== Segment start ==
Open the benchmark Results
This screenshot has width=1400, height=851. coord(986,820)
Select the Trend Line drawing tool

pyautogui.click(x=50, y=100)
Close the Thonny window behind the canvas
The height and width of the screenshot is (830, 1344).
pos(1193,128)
== Segment end ==
What needs to be done ▸
Each entry above should be repeated exactly, with no line left out.

Written response ▸
Open the benchmark Results
This screenshot has width=1400, height=851. coord(986,820)
Select the Trend Line drawing tool

pyautogui.click(x=50, y=100)
Close the Thonny window behind the canvas
The height and width of the screenshot is (830, 1344).
pos(1193,128)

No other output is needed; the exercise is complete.